As a teen, Raymond trained to be a medium. In one initiation ceremony, a needle was inserted - bloodlessly - through both cheeks.
Charles, who says he has a more Western outlook than Raymond, was into horror and science fiction, and had what he thinks were out- of-body experiences when he was younger. Those experiences have taught them to keep an open mind.
In most cases that they have looked into as paranormal investigators, the supernatural can be ruled out. Charles says "99.9 per cent can be explained. It's only a tiny fraction that can't be explained".
Raymond is married to a part-time clinic assistant and has three children in their teens and 20s. His children have accompanied him on treks.
Charles is married without children. His wife is Christian and prefers not to be involved in his tomb activities, he says.
Even as Singapore's uncharted parts shrink, the brothers plan to go on searching for tombs or other marks of a vanished past. Charles says: "As we have this interest and the knack for it, we'll just keep doing it as a way of giving back to society."
Raymond says he will continue to help the brownies conduct tours when he is free. Otherwise, he will carry on trekking in Bukit Brown and its surrounding areas, which also contain graves. The site is larger than people think it is, he says.
"It is 162ha in size and has 200,000 tombs. There are still many unexplored areas," he says.
Join the team on a trek to look for a tomb thought to be lost. Go to str.sg/4cMg
Charles on Raymond: Good interpretive skills
Like Raymond, Charles says artefact-hunting is made a lot more bearable when you have someone there with you. The Goh brothers plan missions via e-mail and text messages. If they do not meet on missions, they meet a few times a year at family gatherings.
Charles will do much of the archive-related work, such as going through news clippings. While much of it is online now, he might still need to make a trip to the National Archives or the Singapore Land Authority for historical material.
He credits his older brother for being the one with the interpretive skills, in which the ability to decipher tomb inscriptions is married to a mental database of prominent Singapore families and where their estates used to be. Many landowners were buried on their land.
Many times, when they have to cut a path through the bush, Charles says he is glad for the company.
"Walking on a 8ha plot, bashing through thorny vines, it takes 10 minutes to walk a few steps. Many times, I find nothing," he says. So, being able to hear another person's voice nearby is comforting, he says. In the bush, they usually split up and shout to each other to stay in touch.
If he is alone, Charles says, he might take a screenshot of his location on Google Maps and text it to Raymond in case he needs to be rescued.
Raymond on Charles: Uncanny ability to navigate
Charles has a spatial intelligence that allows him to orient himself on a plot of land and see how maps drawn in different eras relate to one another, says Raymond.
"He's an explorer. If he has a map and compass, he can find his way. He makes it look simple," he says.
In the jungle where every tree looks the same, Charles' ability to navigate is uncanny. He is usually the first to enter an area, so he has to deal with the undergrowth.

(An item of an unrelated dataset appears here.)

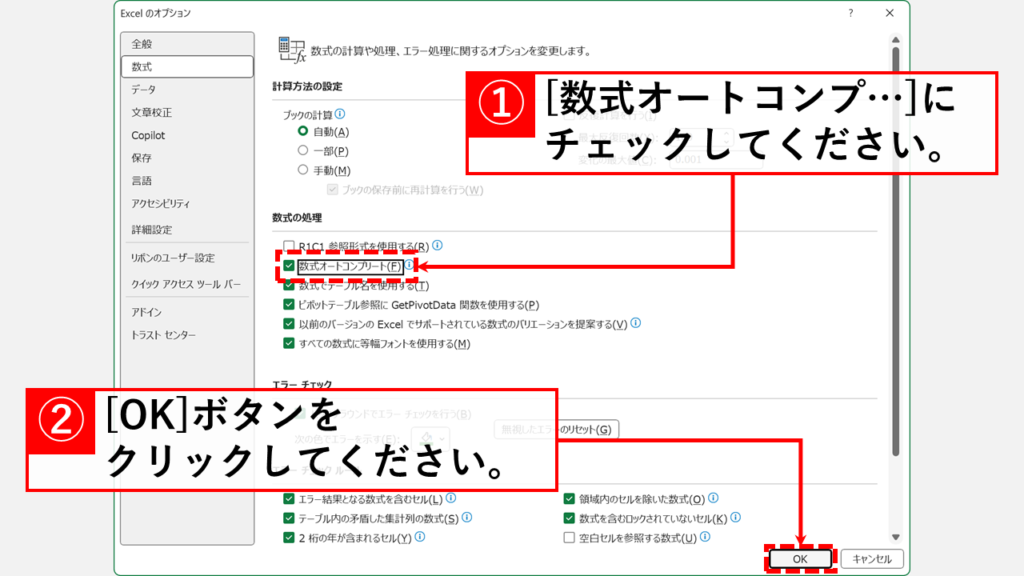
Task: Check 空白セルを参照する数式 checkbox
Action: (568, 536)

He can spot boundary markers only a few centimetres tall, fallen over or hidden under brush. "He can find a stone or a tomb in all that vegetation," his brother says.
Often, it is only after Charles has found something that he tells Raymond to come in for a look.
The heat, thorny plants and biting insects will make the less determined give up. Not Charles, who Raymond says will carry on hunting for days, sometimes weeks on end.
There is another thing that the two of them give to each other, without which their most important finds would not have happened - emotional support.
"People ask us, 'Why are you wasting your time in the jungle? You can go out and make more money for your family'", says Raymond.
"When I have someone along who is as foolish as me, it helps," he says with a laugh.